Data for locating words and elements:
- - - - -

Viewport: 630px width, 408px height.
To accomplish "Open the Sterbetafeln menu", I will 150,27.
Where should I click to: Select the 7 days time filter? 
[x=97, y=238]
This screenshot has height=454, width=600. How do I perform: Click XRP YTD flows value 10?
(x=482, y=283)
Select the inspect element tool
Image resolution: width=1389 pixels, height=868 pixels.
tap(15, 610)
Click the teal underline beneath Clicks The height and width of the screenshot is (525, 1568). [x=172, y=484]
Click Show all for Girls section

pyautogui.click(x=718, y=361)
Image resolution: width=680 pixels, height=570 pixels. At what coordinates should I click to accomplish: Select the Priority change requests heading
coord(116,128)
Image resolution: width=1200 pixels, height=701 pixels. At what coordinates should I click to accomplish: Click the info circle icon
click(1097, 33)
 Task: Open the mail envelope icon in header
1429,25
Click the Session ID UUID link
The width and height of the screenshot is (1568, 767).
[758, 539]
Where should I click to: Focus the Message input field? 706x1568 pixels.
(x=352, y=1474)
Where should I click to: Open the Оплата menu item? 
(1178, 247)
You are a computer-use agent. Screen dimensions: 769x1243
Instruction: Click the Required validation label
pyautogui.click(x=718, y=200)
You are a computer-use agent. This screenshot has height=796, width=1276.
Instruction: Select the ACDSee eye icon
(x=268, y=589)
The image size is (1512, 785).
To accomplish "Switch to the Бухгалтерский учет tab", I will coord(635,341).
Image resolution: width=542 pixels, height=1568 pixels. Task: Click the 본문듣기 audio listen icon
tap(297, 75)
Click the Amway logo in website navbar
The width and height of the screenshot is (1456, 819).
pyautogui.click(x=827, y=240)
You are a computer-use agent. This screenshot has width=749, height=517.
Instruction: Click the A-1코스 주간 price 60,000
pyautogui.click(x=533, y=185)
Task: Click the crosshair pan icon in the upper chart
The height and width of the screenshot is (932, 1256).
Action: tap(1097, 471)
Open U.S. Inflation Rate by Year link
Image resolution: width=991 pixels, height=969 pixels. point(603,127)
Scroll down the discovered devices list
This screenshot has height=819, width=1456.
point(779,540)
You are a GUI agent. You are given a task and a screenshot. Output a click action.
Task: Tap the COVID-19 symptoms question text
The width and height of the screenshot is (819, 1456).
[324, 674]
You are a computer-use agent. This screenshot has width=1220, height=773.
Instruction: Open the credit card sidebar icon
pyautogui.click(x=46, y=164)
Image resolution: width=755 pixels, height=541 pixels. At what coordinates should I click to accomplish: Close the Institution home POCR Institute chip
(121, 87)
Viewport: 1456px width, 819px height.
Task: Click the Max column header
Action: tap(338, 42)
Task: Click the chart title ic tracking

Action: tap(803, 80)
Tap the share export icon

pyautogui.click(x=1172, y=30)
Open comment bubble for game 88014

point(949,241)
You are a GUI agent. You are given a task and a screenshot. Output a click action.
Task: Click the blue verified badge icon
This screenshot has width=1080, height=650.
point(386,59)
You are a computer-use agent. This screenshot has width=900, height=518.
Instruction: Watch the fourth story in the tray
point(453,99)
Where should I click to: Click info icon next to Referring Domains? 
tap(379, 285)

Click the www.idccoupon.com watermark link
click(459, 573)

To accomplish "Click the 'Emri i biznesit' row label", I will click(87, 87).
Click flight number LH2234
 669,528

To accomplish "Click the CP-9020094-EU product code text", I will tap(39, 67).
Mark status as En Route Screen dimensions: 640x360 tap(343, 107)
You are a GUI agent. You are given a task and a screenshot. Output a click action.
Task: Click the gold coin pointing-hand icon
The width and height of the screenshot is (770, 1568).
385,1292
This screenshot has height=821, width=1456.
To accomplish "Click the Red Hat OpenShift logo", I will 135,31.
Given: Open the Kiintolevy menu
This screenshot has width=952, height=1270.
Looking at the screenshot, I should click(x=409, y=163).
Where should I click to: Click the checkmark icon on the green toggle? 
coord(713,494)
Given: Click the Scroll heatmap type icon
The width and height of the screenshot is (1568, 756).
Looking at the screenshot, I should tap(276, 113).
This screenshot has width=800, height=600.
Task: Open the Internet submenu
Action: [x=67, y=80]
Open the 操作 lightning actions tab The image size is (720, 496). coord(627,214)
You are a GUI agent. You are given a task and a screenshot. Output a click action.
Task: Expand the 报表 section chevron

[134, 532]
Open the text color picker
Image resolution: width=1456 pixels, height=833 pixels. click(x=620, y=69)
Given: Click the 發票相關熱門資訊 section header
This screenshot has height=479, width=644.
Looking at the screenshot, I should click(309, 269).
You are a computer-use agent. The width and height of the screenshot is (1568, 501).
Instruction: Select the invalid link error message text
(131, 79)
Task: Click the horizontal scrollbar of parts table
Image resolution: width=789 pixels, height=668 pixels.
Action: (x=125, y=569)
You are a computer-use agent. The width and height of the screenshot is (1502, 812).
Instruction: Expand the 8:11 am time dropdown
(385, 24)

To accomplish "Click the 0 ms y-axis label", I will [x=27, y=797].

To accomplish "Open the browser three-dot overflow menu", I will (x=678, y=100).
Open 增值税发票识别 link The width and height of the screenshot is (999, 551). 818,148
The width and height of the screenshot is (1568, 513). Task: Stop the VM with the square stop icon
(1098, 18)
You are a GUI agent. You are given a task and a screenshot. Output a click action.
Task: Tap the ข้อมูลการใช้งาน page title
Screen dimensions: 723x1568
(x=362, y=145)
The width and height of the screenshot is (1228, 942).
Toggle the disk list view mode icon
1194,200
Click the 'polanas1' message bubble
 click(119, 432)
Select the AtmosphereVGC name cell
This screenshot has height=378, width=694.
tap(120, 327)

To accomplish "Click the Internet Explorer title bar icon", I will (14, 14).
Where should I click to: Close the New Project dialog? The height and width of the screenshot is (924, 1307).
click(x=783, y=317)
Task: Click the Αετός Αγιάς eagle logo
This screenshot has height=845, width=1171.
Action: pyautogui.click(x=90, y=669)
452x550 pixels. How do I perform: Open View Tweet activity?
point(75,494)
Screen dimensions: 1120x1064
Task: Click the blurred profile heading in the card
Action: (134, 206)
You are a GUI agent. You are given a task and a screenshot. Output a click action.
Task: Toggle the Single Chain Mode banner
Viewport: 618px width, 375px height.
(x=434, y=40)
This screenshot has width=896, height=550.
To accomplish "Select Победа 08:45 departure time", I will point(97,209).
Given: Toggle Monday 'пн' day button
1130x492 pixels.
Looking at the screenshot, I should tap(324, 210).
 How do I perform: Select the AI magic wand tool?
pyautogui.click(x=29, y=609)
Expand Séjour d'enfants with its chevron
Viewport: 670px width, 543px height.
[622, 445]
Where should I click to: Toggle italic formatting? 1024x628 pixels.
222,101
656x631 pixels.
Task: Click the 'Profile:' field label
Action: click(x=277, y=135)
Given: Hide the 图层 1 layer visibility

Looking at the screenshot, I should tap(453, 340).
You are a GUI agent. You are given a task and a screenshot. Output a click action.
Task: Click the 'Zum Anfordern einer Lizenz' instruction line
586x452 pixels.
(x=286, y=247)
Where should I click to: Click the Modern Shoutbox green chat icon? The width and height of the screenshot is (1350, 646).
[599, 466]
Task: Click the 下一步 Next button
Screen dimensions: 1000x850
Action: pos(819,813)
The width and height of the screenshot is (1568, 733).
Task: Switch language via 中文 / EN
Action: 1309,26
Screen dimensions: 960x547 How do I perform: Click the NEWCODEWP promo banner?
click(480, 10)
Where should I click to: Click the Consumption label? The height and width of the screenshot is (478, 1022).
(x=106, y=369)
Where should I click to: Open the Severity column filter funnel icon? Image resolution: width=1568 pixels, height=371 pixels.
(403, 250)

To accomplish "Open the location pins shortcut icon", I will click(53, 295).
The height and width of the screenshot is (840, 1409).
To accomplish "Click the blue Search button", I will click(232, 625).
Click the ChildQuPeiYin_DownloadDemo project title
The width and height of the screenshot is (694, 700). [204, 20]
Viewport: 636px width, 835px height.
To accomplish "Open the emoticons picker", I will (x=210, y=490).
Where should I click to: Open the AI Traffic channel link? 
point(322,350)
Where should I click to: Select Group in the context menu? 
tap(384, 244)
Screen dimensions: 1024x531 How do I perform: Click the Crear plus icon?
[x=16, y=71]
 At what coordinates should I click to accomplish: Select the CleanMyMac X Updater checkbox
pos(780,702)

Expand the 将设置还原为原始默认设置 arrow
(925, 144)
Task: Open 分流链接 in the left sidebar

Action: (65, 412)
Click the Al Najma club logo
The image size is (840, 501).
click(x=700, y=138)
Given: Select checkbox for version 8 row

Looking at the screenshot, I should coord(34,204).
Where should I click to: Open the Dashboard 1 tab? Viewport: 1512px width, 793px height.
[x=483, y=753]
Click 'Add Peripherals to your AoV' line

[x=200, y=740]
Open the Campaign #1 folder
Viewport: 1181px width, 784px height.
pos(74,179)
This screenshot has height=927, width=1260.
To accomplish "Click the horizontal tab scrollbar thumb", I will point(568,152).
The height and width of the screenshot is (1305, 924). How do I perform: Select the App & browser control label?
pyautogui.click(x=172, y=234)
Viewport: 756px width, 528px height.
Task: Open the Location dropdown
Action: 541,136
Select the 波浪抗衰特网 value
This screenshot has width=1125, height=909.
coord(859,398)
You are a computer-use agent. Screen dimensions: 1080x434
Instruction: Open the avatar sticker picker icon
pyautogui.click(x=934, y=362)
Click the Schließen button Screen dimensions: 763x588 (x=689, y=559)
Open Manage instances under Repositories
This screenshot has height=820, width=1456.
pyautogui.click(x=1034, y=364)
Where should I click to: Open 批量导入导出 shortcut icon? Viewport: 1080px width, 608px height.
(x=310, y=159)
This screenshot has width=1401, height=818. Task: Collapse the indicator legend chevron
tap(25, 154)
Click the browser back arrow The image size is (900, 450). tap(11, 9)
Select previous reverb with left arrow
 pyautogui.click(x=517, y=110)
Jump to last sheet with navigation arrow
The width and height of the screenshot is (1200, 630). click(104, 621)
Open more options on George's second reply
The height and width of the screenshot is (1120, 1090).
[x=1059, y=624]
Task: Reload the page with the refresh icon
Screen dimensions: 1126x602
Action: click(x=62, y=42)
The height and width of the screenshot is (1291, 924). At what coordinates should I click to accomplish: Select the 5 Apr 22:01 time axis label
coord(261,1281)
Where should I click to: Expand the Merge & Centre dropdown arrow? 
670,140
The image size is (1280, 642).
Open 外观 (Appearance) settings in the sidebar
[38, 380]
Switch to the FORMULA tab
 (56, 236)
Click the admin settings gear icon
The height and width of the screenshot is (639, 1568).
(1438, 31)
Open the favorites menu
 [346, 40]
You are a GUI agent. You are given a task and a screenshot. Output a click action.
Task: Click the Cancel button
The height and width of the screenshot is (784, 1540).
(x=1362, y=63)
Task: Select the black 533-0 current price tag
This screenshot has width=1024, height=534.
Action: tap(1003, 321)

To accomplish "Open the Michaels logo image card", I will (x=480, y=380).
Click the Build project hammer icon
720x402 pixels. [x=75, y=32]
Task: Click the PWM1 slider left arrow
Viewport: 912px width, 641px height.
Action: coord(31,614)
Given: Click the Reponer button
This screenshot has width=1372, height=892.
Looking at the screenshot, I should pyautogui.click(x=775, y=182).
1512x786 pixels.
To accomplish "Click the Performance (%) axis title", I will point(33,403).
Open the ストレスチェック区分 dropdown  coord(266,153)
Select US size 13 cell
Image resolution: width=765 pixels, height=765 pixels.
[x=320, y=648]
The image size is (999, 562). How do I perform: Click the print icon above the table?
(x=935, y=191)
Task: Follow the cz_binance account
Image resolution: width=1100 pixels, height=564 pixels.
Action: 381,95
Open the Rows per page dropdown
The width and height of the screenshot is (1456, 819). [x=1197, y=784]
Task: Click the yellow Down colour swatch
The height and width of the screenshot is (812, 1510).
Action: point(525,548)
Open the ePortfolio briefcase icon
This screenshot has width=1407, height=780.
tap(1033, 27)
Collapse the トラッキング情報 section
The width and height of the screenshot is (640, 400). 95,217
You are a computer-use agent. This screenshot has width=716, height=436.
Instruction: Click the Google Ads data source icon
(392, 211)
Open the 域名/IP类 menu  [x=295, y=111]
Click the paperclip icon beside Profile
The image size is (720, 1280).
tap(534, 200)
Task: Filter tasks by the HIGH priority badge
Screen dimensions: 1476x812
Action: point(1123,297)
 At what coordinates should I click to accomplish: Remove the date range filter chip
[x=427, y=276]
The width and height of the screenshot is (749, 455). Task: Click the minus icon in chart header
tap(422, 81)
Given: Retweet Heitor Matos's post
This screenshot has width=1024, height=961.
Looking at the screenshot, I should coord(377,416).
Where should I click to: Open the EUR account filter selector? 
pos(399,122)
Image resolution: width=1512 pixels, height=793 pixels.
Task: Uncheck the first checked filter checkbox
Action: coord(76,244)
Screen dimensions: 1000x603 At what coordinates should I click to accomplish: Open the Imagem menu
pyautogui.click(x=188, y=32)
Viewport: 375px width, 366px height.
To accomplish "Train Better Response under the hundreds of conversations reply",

- - - - -

> **WORK TO BE COMPLETED**
Put the data lines into a Markdown table with the columns Row and Line, leaving out blank lines. Begin at the line that has "will [x=27, y=797]." and stop after the line that has "will (14, 14).".

> **RESULT OF THIS EXERCISE**
| Row | Line |
|---|---|
| 1 | To accomplish "Click the 0 ms y-axis label", I will [x=27, y=797]. |
| 2 | To accomplish "Open the browser three-dot overflow menu", I will (x=678, y=100). |
| 3 | Open 增值税发票识别 link The width and height of the screenshot is (999, 551). 818,148 |
| 4 | The width and height of the screenshot is (1568, 513). Task: Stop the VM with the square stop icon |
| 5 | (1098, 18) |
| 6 | You are a GUI agent. You are given a task and a screenshot. Output a click action. |
| 7 | Task: Tap the ข้อมูลการใช้งาน page title |
| 8 | Screen dimensions: 723x1568 |
| 9 | (x=362, y=145) |
| 10 | The width and height of the screenshot is (1228, 942). |
| 11 | Toggle the disk list view mode icon |
| 12 | 1194,200 |
| 13 | Click the 'polanas1' message bubble |
| 14 |  click(119, 432) |
| 15 | Select the AtmosphereVGC name cell |
| 16 | This screenshot has height=378, width=694. |
| 17 | tap(120, 327) |
| 18 | To accomplish "Click the Internet Explorer title bar icon", I will (14, 14). |